THE DATA START

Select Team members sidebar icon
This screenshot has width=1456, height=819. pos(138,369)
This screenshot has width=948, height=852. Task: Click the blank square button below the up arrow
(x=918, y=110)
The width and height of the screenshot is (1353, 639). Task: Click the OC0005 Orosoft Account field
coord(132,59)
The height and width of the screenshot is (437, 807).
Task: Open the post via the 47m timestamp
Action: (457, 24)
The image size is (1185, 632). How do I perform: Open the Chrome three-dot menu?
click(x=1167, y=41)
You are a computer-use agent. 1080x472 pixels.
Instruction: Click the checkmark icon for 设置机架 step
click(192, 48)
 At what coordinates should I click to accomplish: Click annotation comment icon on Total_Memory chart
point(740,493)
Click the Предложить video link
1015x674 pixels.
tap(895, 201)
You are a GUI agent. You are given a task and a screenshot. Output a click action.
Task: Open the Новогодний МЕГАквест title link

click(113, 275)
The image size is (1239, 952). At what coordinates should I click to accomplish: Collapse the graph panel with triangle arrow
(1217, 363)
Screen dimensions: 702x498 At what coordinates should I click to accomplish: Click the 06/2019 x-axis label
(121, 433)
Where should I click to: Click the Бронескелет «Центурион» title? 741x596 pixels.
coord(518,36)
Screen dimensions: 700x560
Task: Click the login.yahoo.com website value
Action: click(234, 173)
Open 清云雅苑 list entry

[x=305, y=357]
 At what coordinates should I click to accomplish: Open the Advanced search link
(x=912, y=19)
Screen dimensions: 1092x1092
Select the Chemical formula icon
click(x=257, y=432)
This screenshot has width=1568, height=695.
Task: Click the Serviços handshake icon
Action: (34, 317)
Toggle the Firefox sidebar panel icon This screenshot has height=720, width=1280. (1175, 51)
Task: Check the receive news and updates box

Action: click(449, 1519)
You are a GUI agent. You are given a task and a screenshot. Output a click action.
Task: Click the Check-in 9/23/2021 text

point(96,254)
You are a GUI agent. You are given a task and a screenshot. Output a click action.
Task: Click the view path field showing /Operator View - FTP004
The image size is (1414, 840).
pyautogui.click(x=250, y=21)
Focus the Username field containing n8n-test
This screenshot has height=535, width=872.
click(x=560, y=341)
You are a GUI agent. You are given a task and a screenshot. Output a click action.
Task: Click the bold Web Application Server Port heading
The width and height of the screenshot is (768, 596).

THE DATA END

DESCRIPTION OF THE TASK. The expected answer is the lines from the one containing "Task: Check the receive news and updates box" through the end of the material, reproduced exactly with both ends kept.

RESULT OF THIS TASK.
Task: Check the receive news and updates box

Action: click(449, 1519)
You are a GUI agent. You are given a task and a screenshot. Output a click action.
Task: Click the Check-in 9/23/2021 text

point(96,254)
You are a GUI agent. You are given a task and a screenshot. Output a click action.
Task: Click the view path field showing /Operator View - FTP004
The image size is (1414, 840).
pyautogui.click(x=250, y=21)
Focus the Username field containing n8n-test
This screenshot has height=535, width=872.
click(x=560, y=341)
You are a GUI agent. You are given a task and a screenshot. Output a click action.
Task: Click the bold Web Application Server Port heading
The width and height of the screenshot is (768, 596).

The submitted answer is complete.